BUILDINGS: What's the advantage of treating your food waste instead of just throwing it out as is?
Taylor: There are a couple main benefits to recycling. Specifically from a financial standpoint, we compost here at the office and it's allowed us to have fewer dumpsters, so there's a direct cost savings. You're also talking about a business philosophy of trying to waste less and reuse more, putting less stuff into landfills.
Sobanski: Diverting from landfills is our No. 1 goal. Our pulper units were initially designed to handle the food waste and affiliated waste with it – plastic utensils in a cafeteria, paper waste, cups – extracting the bulk of the water and reducing the volume by 85%. If nothing else, you reduce the volume going into your dumpster.
BUILDINGS: Doesn't food decompose in landfills or dumpsters too?
Taylor: The problem when you're working with landfills is the packaging around the items. It's rare that you throw food waste on top of a landfill and allow it to break it down. It's normally encased in a plastic garbage bag, which helps prevent air from reaching the organic materials, and you need air for any decomposition to take place. You can have waste wrapped up in a bag that can be there for years down the road.
Keleman: Food waste is 70% water, so managing that water in a landfill becomes problematic. The leachate ends up having to go to a treatment plant anyway, so sending it to a plant or digester just makes sense – take the water out. Both composting and pulpers use the waste as resources. If you send this to a landfill, you miss out on the opportunity of utilizing the resources, whether it's the nutrients, nitrogen and phosphorous, or just the carbon itself.
BUILDINGS: Could a food pulper and a compost tumbler work together?
Sobanski: In the last few years, we've been working with various institutions that are actually using our pulping system exclusively for food waste. It's grinding it in very small particles, a quarter-inch diameter or smaller, and a lot of commercial composters say that improves the composting.
Taylor: Any type of mechanism that shreds, chops, or pulps enhances the work of the composter. The smaller the particles you're working with, the quicker the composting process operates.

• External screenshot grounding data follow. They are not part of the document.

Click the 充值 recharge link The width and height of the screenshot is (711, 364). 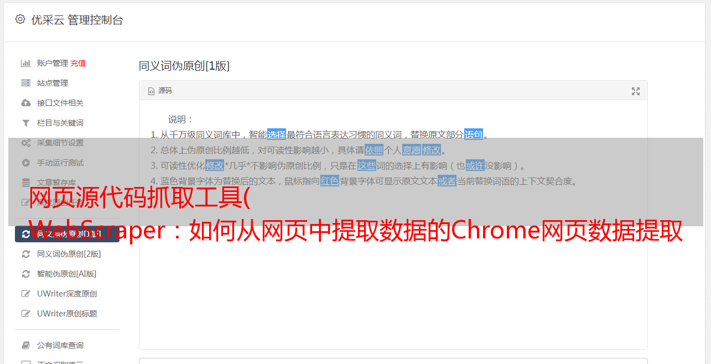[78, 63]
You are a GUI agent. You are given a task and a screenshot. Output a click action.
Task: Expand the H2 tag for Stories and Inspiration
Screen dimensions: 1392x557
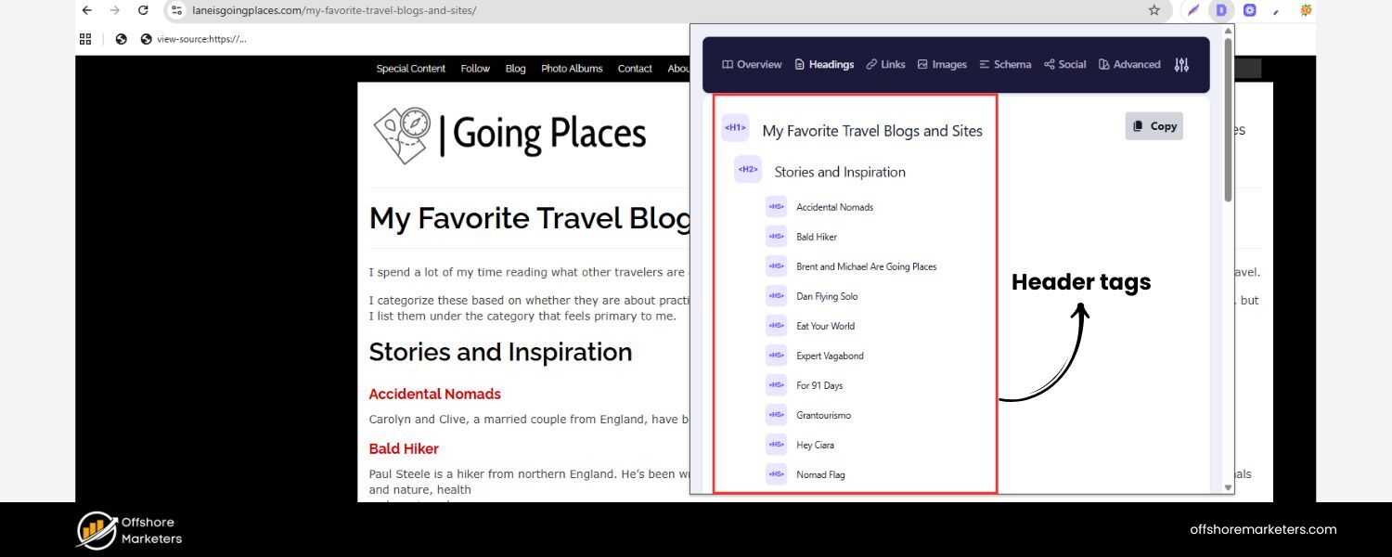(x=748, y=169)
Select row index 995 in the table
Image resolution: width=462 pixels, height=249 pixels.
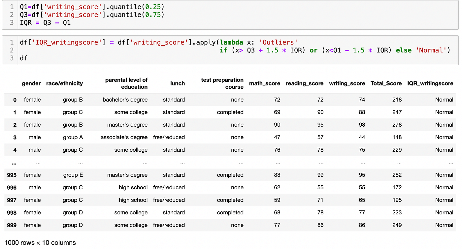[12, 175]
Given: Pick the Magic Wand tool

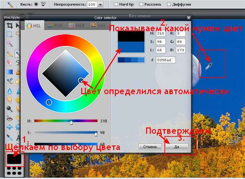Looking at the screenshot, I should (10, 44).
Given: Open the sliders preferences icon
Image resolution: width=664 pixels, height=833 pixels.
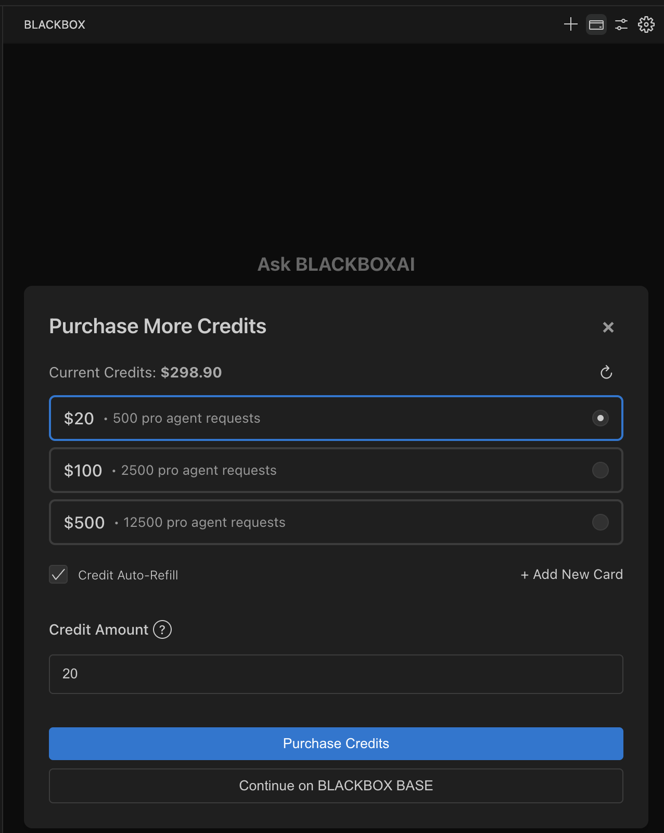Looking at the screenshot, I should point(621,24).
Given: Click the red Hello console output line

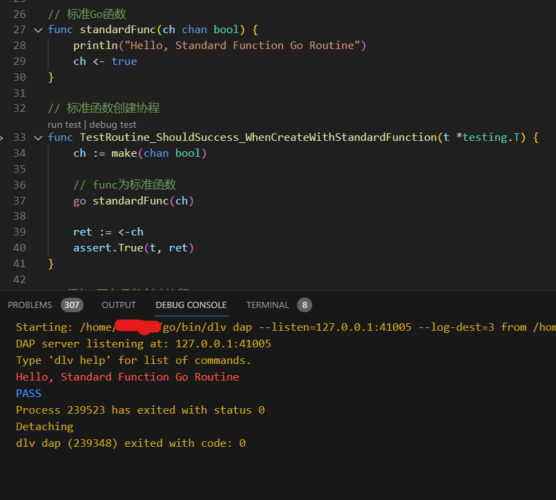Looking at the screenshot, I should pyautogui.click(x=127, y=377).
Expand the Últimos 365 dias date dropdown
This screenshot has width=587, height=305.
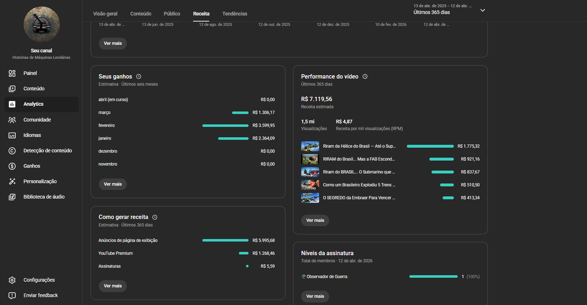[482, 10]
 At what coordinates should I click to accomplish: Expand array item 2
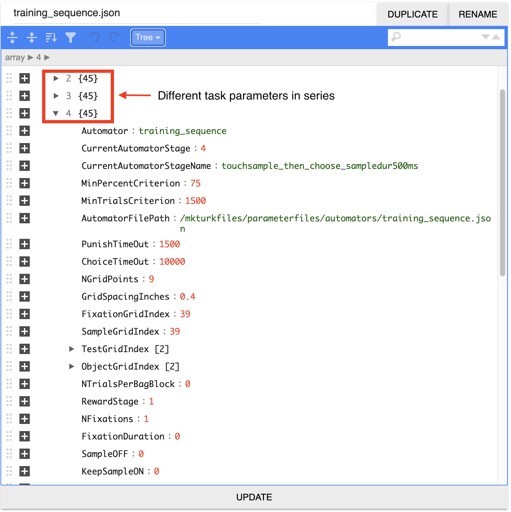click(x=56, y=78)
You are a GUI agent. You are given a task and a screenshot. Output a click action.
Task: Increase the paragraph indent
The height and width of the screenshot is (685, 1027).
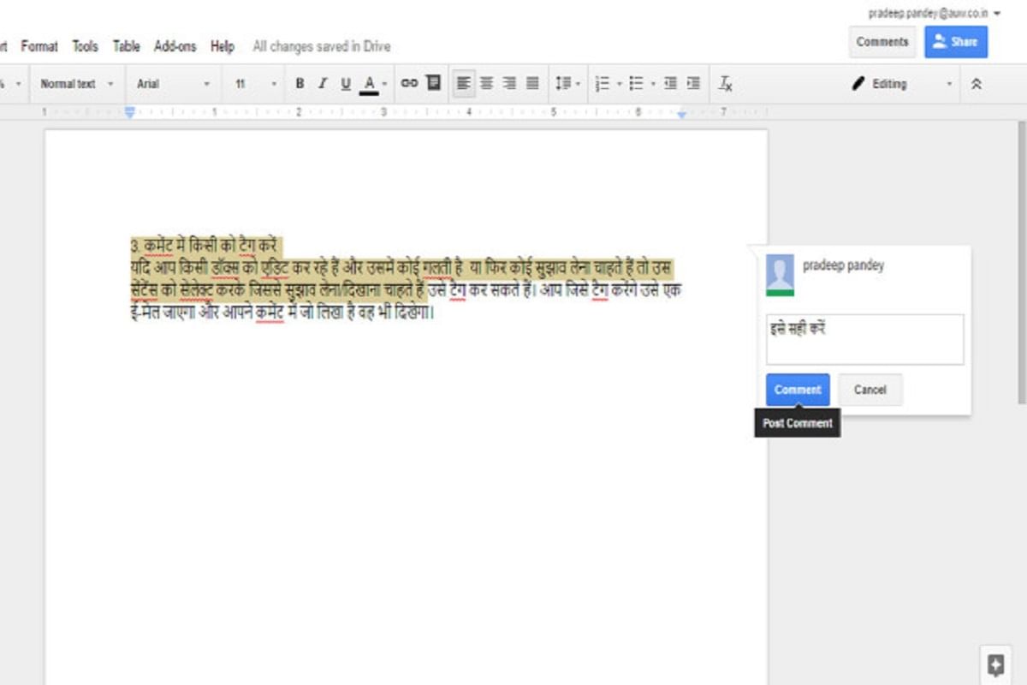[692, 83]
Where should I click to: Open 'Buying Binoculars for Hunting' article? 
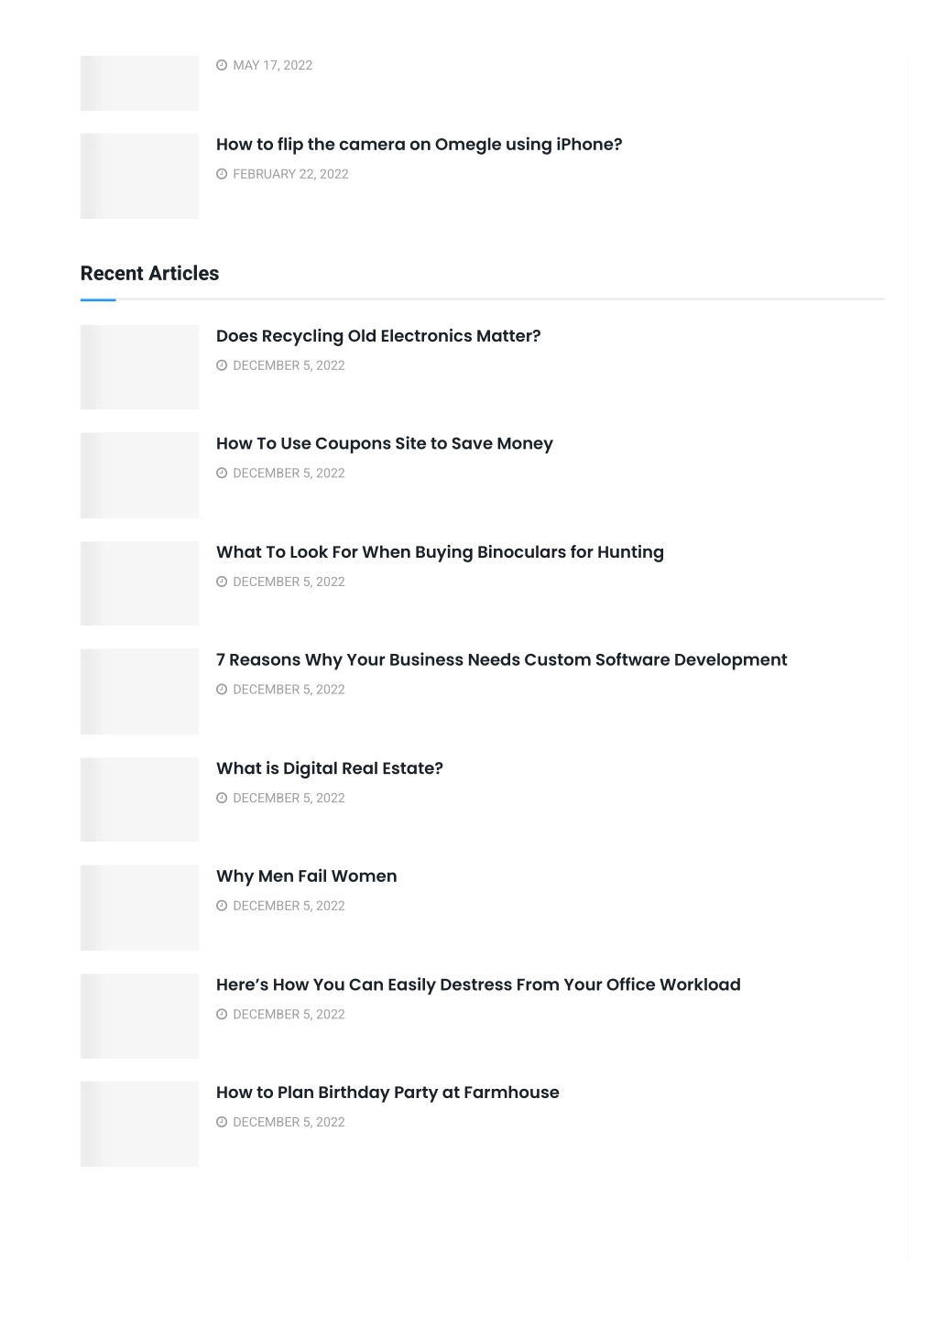tap(440, 552)
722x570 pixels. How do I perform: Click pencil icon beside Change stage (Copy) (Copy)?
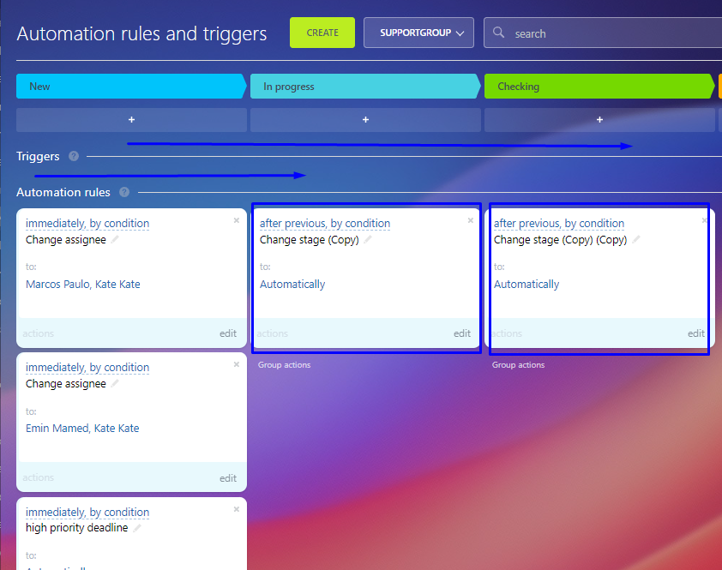click(x=636, y=240)

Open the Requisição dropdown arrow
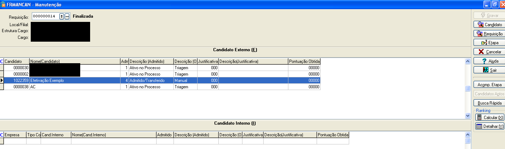(x=61, y=16)
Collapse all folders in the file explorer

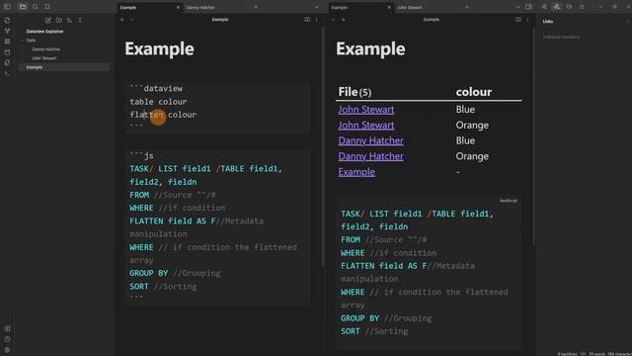click(80, 20)
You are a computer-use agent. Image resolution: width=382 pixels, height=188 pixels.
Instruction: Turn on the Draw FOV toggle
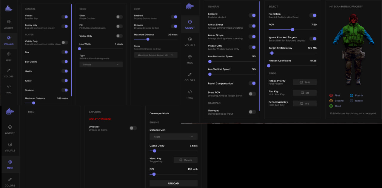(x=252, y=94)
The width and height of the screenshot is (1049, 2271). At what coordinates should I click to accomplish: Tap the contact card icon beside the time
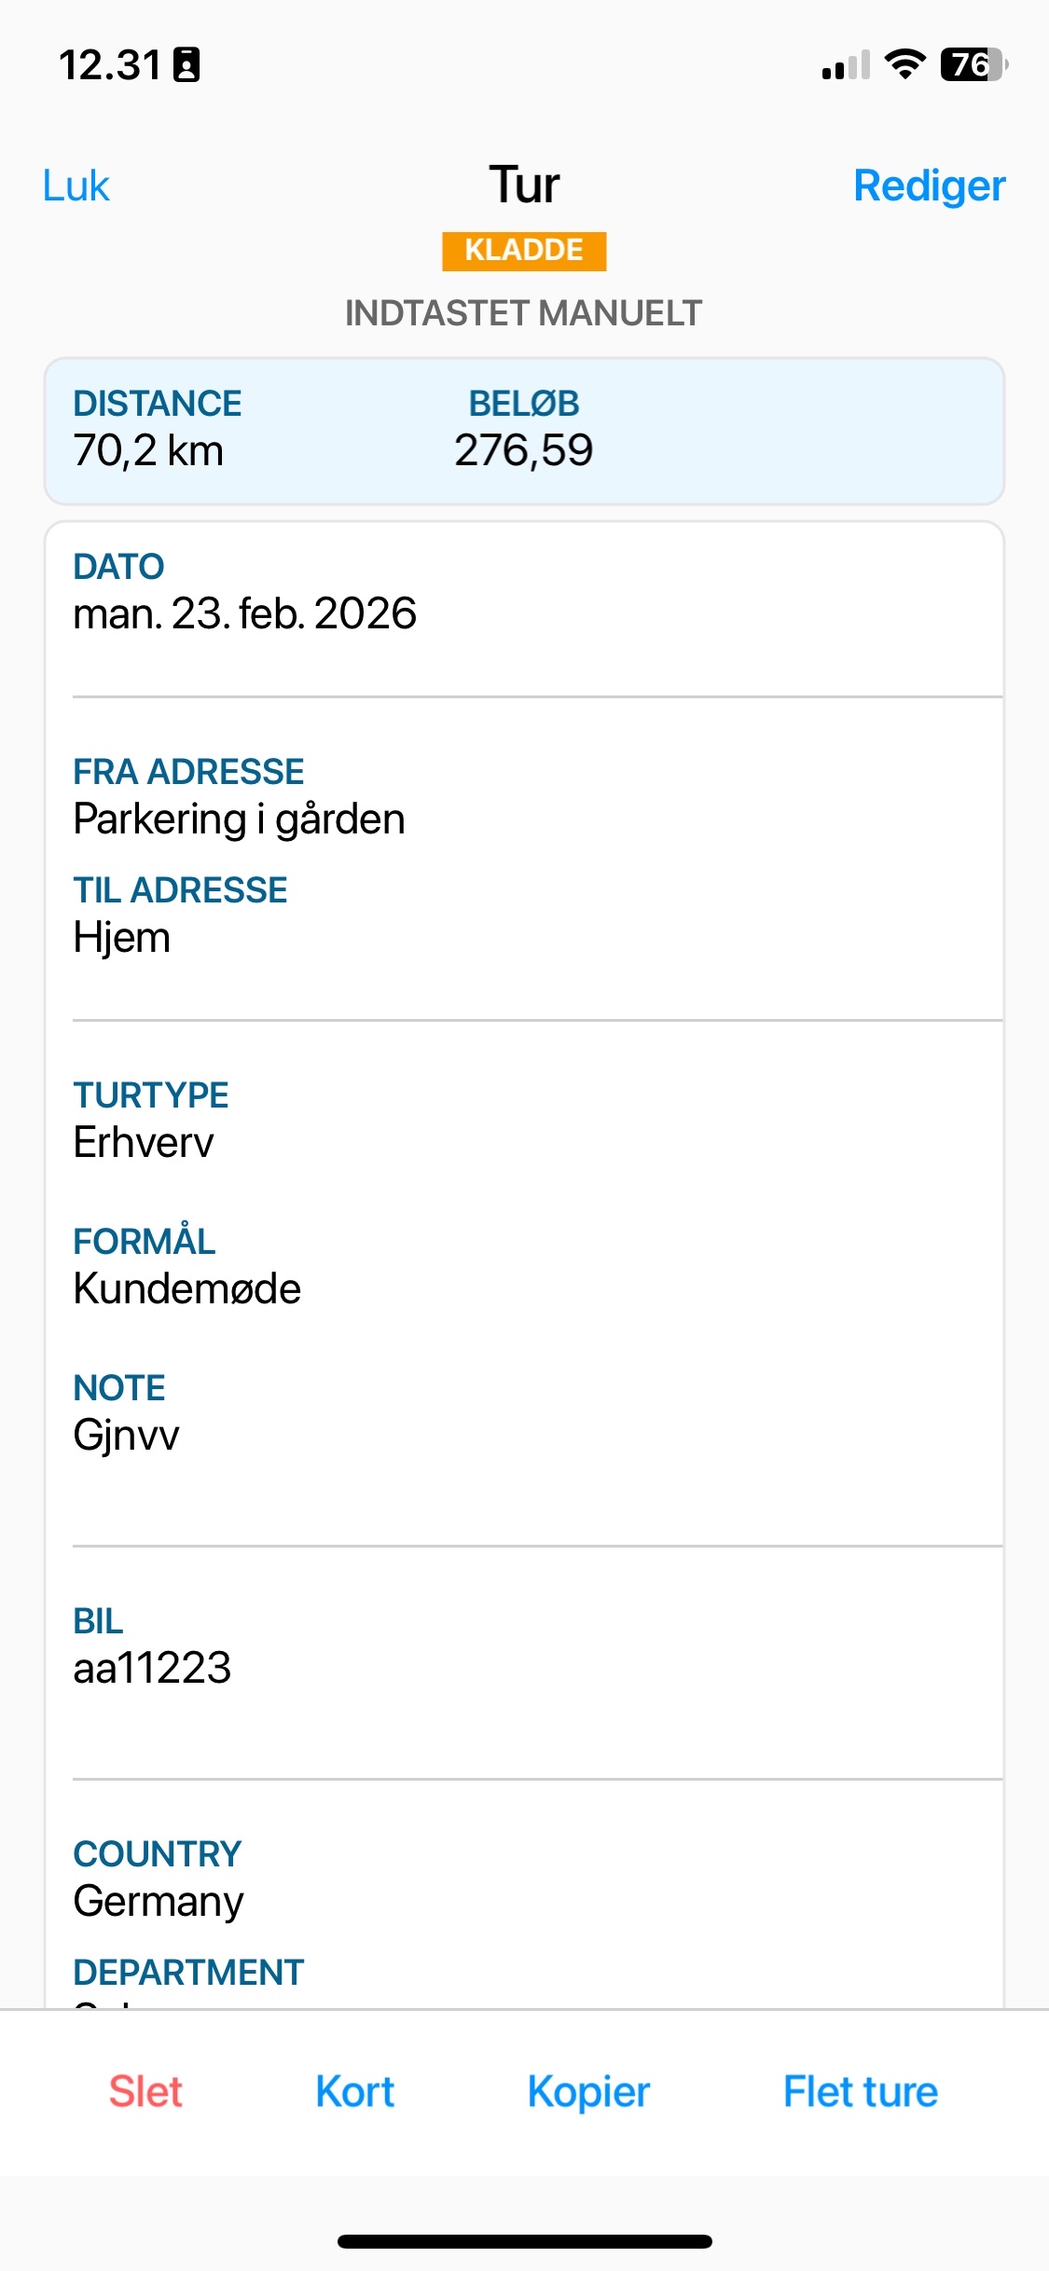(x=186, y=64)
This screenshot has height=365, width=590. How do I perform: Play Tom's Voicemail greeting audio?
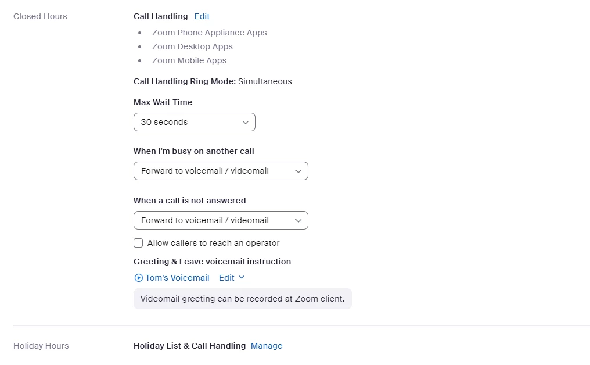(138, 278)
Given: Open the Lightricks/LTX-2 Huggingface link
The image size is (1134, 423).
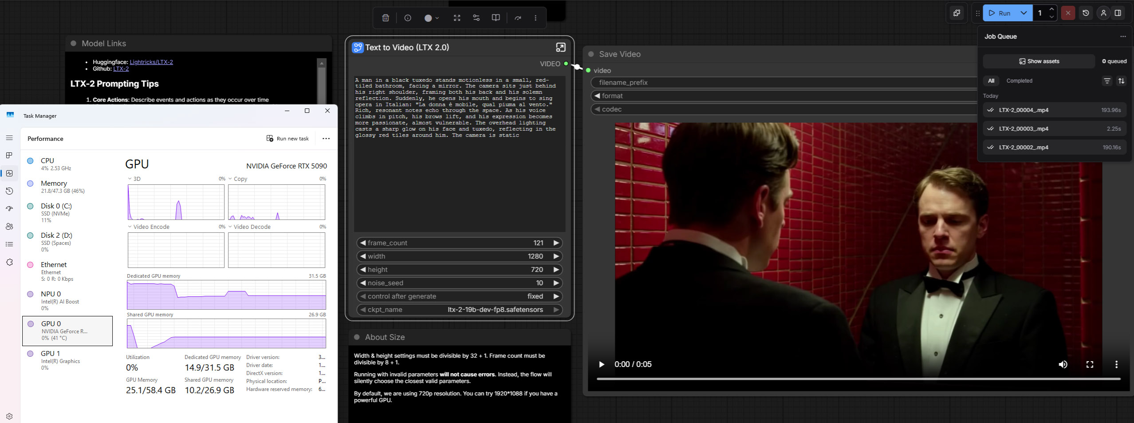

If you take food waste and grind it all down, the remaining material is going to break down at a faster rate than if you just took a whole apple and threw it in the composter.
BUILDINGS: Which type of device is a better fit for which applications?
Taylor: You need to know what you want to do with the waste when you're done with it. Composting is better for waste you're going to want to reuse, whether it's landscaping or giving it away. You also have to recognize how much waste you're generating. Composters are good for smaller applications; if you're talking about a place that has several hundred employees and has its own cafeteria system, that's going to generate more waste than you're going to process through a composter. You may also find it's good to have a variety of different methods of processing your waste. A composter along with a pulper or some other type of processor works for you if you're generating a significant amount of waste.
Sobanski: We've had people successfully use our pulping system in connection with a compost system, and also in an open air compost pile with mixed yard trimmings and yard waste.
Taylor: Even if you can't reduce 100% of the waste, any reduction is a benefit to all of us. Reduce what you can, and then as you get into it, you find more and more ways to reduce waste. When you're working with compost, the purpose is to get that back into nature, whether it's your own landscaping through a green roof scenario or allowing employees to take it home for their own personal use.